+++ Given information

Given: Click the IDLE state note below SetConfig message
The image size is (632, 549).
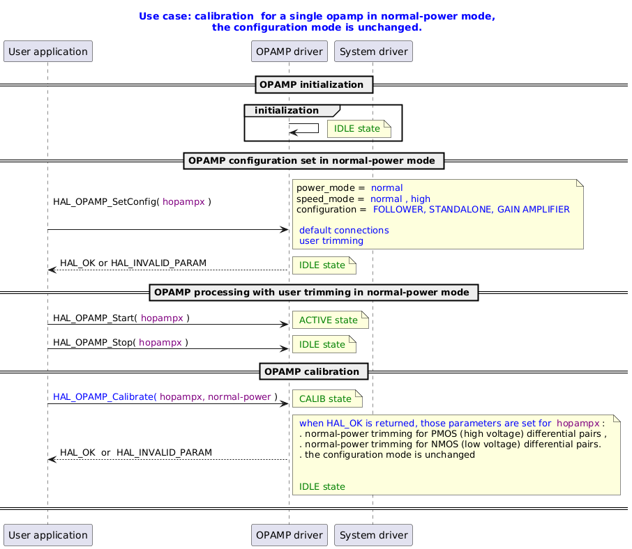Looking at the screenshot, I should [x=324, y=265].
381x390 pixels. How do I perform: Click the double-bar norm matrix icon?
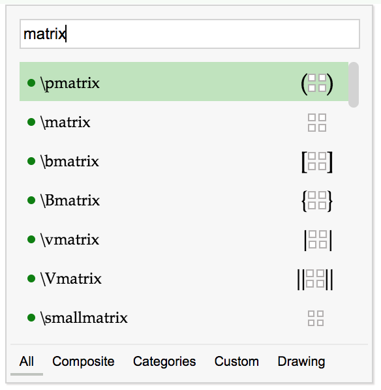click(315, 279)
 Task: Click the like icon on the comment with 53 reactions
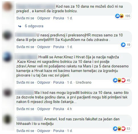pos(115,129)
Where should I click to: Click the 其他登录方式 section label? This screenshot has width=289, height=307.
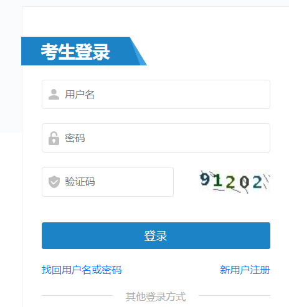(156, 296)
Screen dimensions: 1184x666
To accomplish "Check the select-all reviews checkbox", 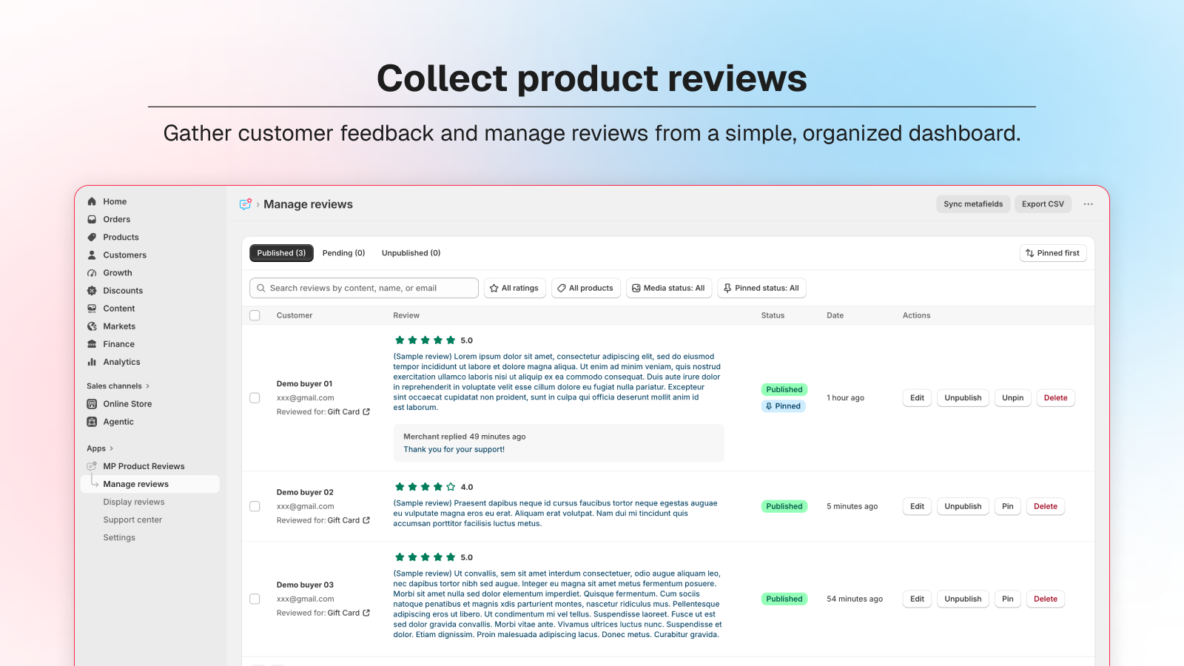I will [255, 315].
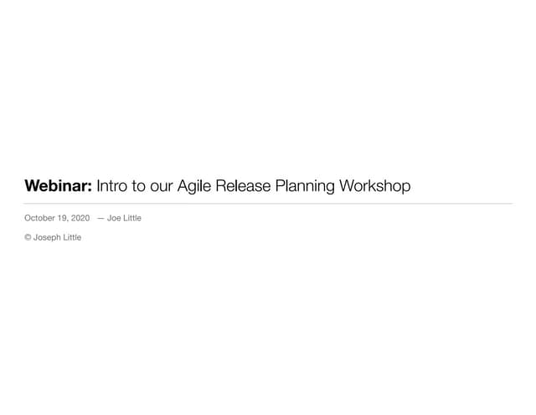Click "October" in the date line

[39, 218]
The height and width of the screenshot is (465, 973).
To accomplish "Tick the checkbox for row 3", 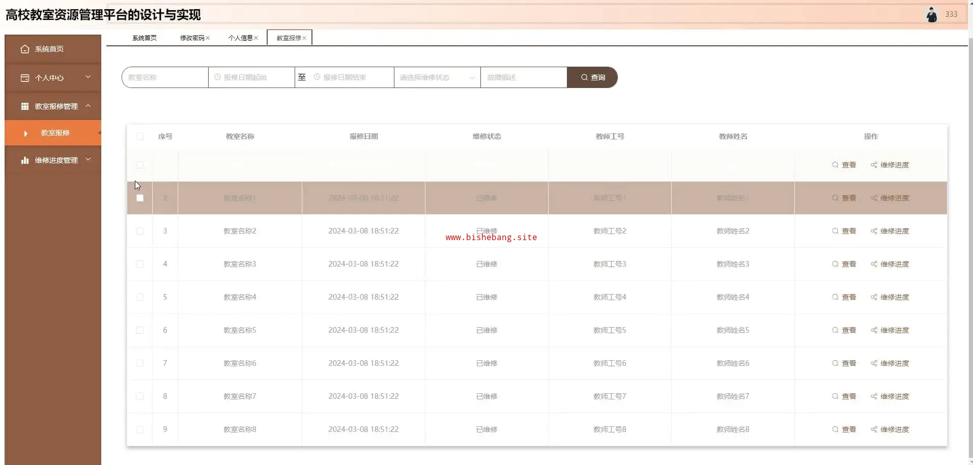I will [x=140, y=231].
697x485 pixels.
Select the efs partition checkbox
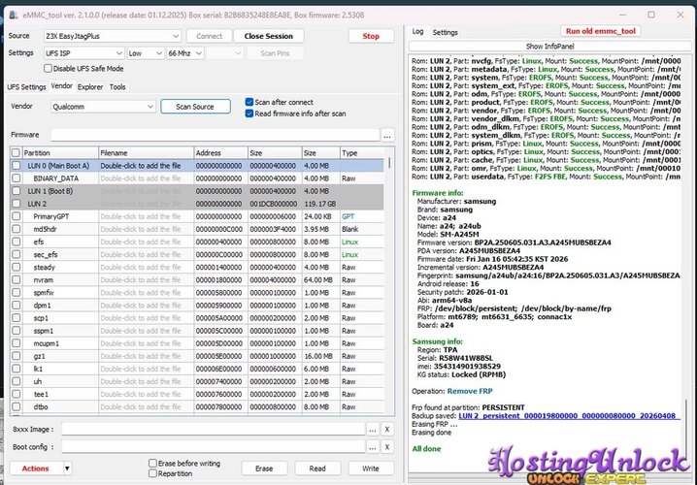pos(15,242)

++++++

Work to do: List each line above that contains the word "icon", copying it in full.

Answer to the task:
381x390 pixels. How do I perform: Click the double-bar norm matrix icon?
 Task: Click the like icon on the comment with 53 reactions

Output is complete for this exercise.